DOCUMENT SEGMENT
For my oil tank I made my own door by cutting it out and welding angle on the opening and the door. I like the fact that it is big enough to load easy. The only problem is the insulation gets torn up from the wood and the door will start to warp a little. With a cast iron door that wouldn't be a problem.

Pibster
12-01-2014, 04:30 PM
I used 20 gauge sheet metal lined with firebrick. The sides do not get very hot.

n8hutch
12-01-2014, 07:05 PM
If you are building an arch from scratch use insulation, arch board or ceramic blanket is really personal preference, You will get more heat in your pans and you will be able to get close to the arch w/o burning your legs:lol: , your visiters will be safer also, we had A uninsulated small brothers arch(just brick) and after a 3 hour boil it would drive you out of the sap house so much heat came off the sides.

EXERCISE REQUIREMENTS
In the forum thread on building an arch, take the passage starting at "For my oil tank" and ending at "be a problem." and write it out again, swapping "cast iron" for "steel".

DATA SEGMENT
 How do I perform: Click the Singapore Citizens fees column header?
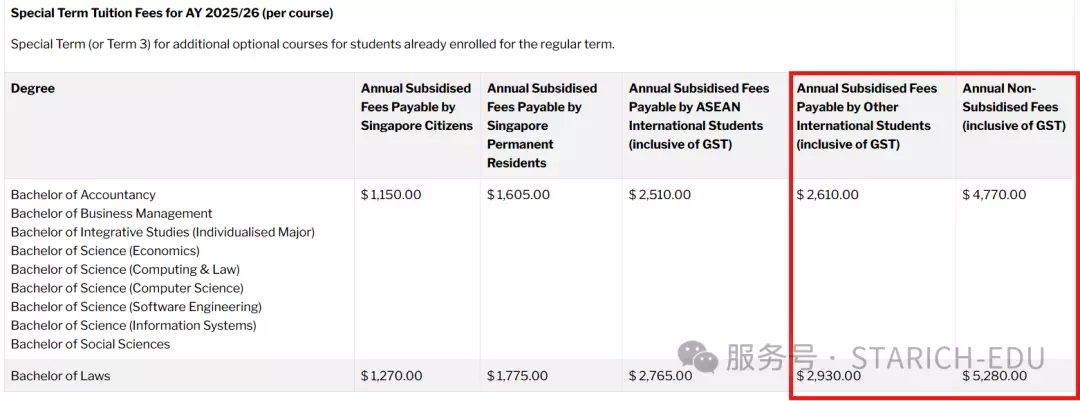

REPLY TO THE TASK
For my oil tank I made my own door by cutting it out and welding angle on the opening and the door. I like the fact that it is big enough to load easy. The only problem is the insulation gets torn up from the wood and the door will start to warp a little. With a steel door that wouldn't be a problem.